While it was positive to see the ban on conversion therapy included in the speech, the decision to exclude trans people from the ban is discriminatory and very disappointing. We urge the government to reconsider this decision to ensure that the ban protects transgender people as well as the wider LGBT+ community.
This month the College worked in partnership with Doctors in Distress to host an event with a focus on workforce wellbeing and learning from COVID-19. I commend the work of organisations like theirs who have tirelessly sought to help health and care workers at this time.
It was great to have so many people from across the mental health and wider health sector present at the event, including representatives from other Royal Colleges. Chair of the General Medical Council, Professor Dame Carrie MacEwen, also took part in discussions.
The day was a good opportunity to reflect on what we’ve learnt about the impact of the pandemic. It is clear that many have experienced feelings of loss, grief and powerlessness, and we know that kindness and emotional support are key to ensuring we can move forwards.

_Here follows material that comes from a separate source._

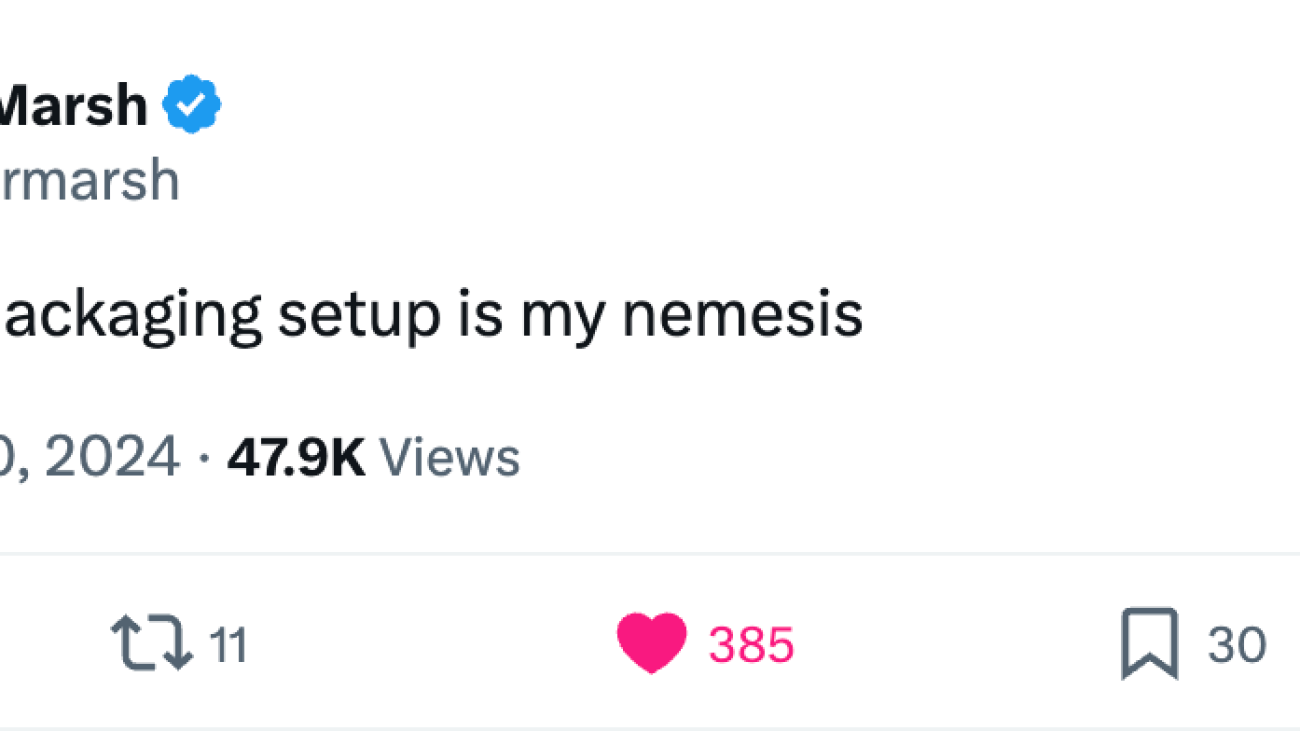Click the dot separator before 47.9K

We will be providing Amanda Pritchard, NHS Chief Executive and Chief Medical Officer Professor Sir Chris Whitty with key takeaways from the event, as well as some key recommendations. Instilling a sense of belonging and facilitating a culture of openness and honesty have struck me as central to these.
Meeting the new Chair of NHS England
This month I also met with the new Chair of NHS England, Richard Meddings CBE, alongside Paul Famer, Chief Executive of Mind. Richard has taken over from Lord David Prior and began in his post in March 2022. He will be in the role for four years.

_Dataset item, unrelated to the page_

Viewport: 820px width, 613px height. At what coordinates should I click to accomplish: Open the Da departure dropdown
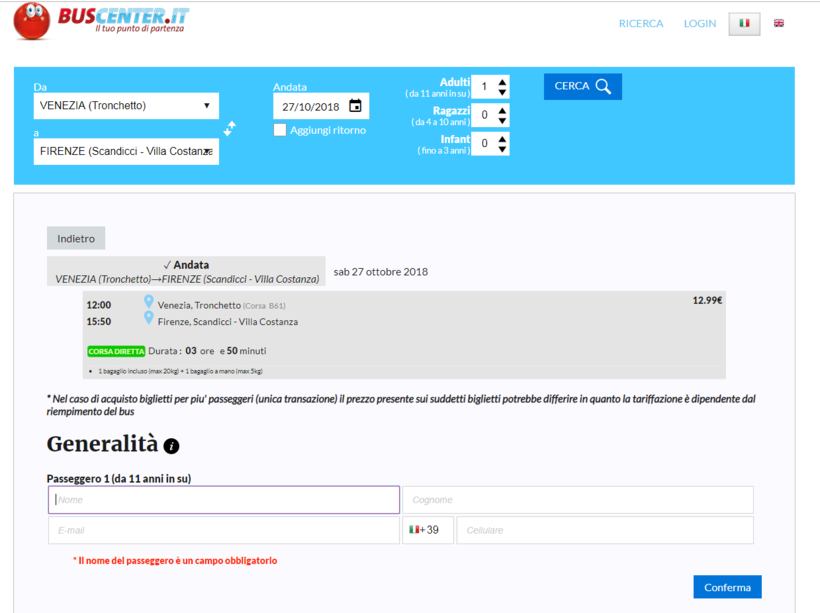tap(126, 106)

This was a terrific opportunity to highlight that we truly are at a crossroads for mental health with demand having grown hugely over the past 24 months, and the NHS currently working on an update to the commitments set out in the NHS Long Term Plan.
We also have some great opportunities with the coming cross-government mental health and wellbeing plan and the mental health act reforms forthcoming.
I'm looking forward to meeting with Richard again soon and continuing to build on this relationship.
Making a difference with MEED
One of the big mental health issues that the NHS now faces is the rise in the number of people presenting with an eating disorder. Our new analysis shows hospital admissions for eating disorders have increased by 84% in the last five years reaching a total of 24,268 admissions.
Importantly, the College has now launched new Medical Emergencies in Eating Disorders (MEED) guidance for frontline staff. This guidance is replacing the Management of Really Sick Patients with Anorexia Nervosa (MARSIPAN) and Junior MARSIPAN guidance. We need to raise awareness of common eating disorders symptoms and our guidance encourages healthcare professionals to spot when someone is dangerously ill.
I was honoured to be able to take part in the launch of the guidance, and I am so pleased that it has had the media coverage it truly deserves with articles in The Guardian, The Independent and the BBC.
I would encourage all of you to share this guidance with your networks to ensure that we stop the eating disorder epidemic in its tracks.
After what has been a very busy month, I am looking forward to seeing many of you at RCPsych’s International Congress in Edinburgh in June.